Passage to read:
──────────
Stress and Other Determinants of Diabetes-Specific Quality of Life in Low-Income African Americans with Uncontrolled Type 2 Diabetes Mellitus

J Health Care Poor Underserved. 2016;27(3):1345-56. doi: 10.1353/hpu.2016.0142.


Background: Understanding diabetes-specific quality of life (DSQOL) is important to improving lives of people with type 2 diabetes mellitus (T2DM). Despite the prevalence of T2DM among African Americans, there is scant evidence about DSQOL in this population. This study aims to understand relationships between DSQOL and demographics, clinical markers, psychosocial factors, and stress in African Americans. We hypothesize that: 1) predictors of DSQOL in African Americans will be consistent with predictors identified in prior studies with non-African Americans, and 2) greater stress will independently predict poorer DSQOL.
──────────
Apply what you read:
[1] In the diabetes abstract, what is greater stress hypothesized to independently predict?
[2] Swap "scant" for "limited" and write out the diabetes abstract from "J Health Care" to "predict poorer DSQOL.".
Rely on nothing but the diabetes abstract for your answers.

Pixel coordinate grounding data
──────────
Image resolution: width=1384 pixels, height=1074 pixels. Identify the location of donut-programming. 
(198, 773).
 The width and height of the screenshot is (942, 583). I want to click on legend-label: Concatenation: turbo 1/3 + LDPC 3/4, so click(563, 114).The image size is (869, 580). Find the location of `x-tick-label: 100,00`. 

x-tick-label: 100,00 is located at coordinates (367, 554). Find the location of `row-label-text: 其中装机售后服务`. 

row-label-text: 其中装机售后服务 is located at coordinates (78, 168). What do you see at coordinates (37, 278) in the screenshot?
──────────
Your written answers:
[1] Poorer diabetes-specific quality of life (DSQOL).

[2]
J Health Care Poor Underserved. 2016;27(3):1345-56. doi: 10.1353/hpu.2016.0142.


Background: Understanding diabetes-specific quality of life (DSQOL) is important to improving lives of people with type 2 diabetes mellitus (T2DM). Despite the prevalence of T2DM among African Americans, there is limited evidence about DSQOL in this population. This study aims to understand relationships between DSQOL and demographics, clinical markers, psychosocial factors, and stress in African Americans. We hypothesize that: 1) predictors of DSQOL in African Americans will be consistent with predictors identified in prior studies with non-African Americans, and 2) greater stress will independently predict poorer DSQOL.